May weather - I ACCEPT! (Mayweather feigns a punch, Show flinches, Mayweather looks on in a condescending manner)
J.R. - Mr. McMahon’s son, the illegitimate Hornswoggle…
Finlay - THIS IS WRONG!
(handcuffed, and watching Vince take off his belt)Finlay - NOOO! WHAT ARE YOU DOING THIS FOR! TAKE IT OUT ON ME, NOT HORNSWOGGLE! COME ON! COME ON! REACH FOR ME, COME ON. (Hornswoggle reaches, JBL kicks him in the head) HORNSWOGGLE! (JBL kicks him in the head)
(JBL lifts Hornswoggle for a fall away slam on the cage)Finlay - DON’T DO IT, PLEASE! HORNSWOGGLE! YOU WILL PAY FOR THIS! YOU WILL PAY FOR THIS!
Vince - Get some help, come help. Sorry, son.
Finlay - SORRY!? YOU’RE SORRY!? WHAT ARE YOU DOING!? YOU’RE A LIAR!
King - Here, you can see Finlay carrying Hornswoggle to the back.
J.R. - That’s one of the most disturbing things I’ve seen on Raw.
Santino - I, SANTINO MARELLA, have-a some verry good news. Actually, I have some great news. I know what you want, you’re gonna get it! MY-A MARIA IS GONNA POSE FOR PLAYBOY MAGAZINE! NOT ONLY THAT, YOU’RE GONNA HAVE AN OPPUPRUNITY TO SEE-A MY MARIA IN ACTION! AGAINST BETH PHENOM! DON’T WORRY, Maria, I’ll be in your corner. Whoa, whoa, whoa, I can’t believe what I’m seeing. There’s very, very, very small print. It says you can only pose for Playboy, if you beat Beth Phoenix tonight. This is the first time I am aware of this! OH MY!

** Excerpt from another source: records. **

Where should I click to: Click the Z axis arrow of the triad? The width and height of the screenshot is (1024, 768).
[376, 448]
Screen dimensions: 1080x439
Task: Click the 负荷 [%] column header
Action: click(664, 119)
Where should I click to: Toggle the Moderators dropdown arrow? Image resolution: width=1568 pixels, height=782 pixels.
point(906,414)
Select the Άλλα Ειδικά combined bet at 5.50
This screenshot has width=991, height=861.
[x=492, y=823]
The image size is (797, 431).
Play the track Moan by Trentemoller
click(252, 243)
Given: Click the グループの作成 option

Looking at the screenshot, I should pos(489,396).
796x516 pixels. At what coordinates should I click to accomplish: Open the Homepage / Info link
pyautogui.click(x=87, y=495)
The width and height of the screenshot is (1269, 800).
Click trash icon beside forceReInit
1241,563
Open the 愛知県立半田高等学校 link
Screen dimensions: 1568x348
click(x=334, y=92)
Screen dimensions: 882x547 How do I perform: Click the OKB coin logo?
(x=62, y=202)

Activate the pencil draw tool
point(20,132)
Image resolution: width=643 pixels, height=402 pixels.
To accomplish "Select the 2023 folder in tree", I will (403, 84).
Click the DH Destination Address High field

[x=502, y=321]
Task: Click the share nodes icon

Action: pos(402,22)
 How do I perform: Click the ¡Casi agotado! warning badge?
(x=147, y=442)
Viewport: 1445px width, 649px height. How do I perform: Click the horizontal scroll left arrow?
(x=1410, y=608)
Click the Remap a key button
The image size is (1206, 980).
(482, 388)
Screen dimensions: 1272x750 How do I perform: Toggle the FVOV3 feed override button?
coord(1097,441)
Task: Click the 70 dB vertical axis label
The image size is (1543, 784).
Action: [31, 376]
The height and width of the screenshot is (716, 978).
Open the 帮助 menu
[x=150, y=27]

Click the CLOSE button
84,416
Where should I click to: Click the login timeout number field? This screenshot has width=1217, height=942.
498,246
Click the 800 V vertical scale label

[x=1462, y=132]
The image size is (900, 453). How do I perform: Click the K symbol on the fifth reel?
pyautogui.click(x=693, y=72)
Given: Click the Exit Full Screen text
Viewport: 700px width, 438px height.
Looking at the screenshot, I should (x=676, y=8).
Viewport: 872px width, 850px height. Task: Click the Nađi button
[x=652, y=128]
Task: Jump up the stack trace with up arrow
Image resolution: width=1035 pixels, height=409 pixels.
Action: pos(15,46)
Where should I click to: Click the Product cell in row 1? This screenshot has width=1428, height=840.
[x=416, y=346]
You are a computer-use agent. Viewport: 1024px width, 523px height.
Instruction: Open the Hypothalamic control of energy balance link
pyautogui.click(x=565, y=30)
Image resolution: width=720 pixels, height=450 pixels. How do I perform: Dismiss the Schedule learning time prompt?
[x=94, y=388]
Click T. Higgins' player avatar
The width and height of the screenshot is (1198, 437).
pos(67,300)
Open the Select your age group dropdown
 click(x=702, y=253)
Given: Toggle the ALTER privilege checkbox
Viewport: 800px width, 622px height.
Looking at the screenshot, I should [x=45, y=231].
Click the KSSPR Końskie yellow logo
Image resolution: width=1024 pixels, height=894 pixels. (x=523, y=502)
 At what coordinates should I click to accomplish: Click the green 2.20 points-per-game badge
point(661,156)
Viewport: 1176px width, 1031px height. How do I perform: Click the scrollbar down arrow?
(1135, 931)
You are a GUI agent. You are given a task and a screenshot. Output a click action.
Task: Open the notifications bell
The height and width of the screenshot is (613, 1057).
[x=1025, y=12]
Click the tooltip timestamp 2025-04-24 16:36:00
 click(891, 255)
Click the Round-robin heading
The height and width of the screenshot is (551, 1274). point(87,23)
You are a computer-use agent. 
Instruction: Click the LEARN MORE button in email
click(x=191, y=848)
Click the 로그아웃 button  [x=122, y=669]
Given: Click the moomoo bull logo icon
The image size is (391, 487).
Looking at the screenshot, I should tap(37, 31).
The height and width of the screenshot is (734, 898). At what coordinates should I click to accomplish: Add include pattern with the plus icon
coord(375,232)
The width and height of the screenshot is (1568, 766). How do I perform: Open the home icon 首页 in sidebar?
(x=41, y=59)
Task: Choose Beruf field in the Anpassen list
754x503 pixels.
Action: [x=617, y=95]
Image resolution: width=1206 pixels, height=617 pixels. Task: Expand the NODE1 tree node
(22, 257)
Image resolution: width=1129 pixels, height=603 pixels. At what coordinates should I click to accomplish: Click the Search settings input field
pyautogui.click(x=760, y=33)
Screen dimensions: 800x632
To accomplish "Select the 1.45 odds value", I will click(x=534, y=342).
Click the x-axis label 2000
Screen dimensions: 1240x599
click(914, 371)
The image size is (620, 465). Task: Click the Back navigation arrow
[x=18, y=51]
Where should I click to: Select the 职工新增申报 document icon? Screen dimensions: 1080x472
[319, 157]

Santino - THIS IS SOME KIND OF CONSPIRACY!
King - What? He’s saying it’s a conspiracy.
J.R. - I think his statement lacks a little genuality.
(Orton does a dropkick) J.R. - That’s a move of beauty.
J.R. - John Cena just got knocked into out announce table, HE’S LEGITIMATELY OUT OF IT!
J.R. - It’s easier to deal with one man than two in the WrestleMania main event.
J.R. - Orton with the flat of the foot - perfectly legal.
J.R. - John Cena has tremendous recuperative powers…BUT THAT TURNBUCKLE DOESN’T CARE!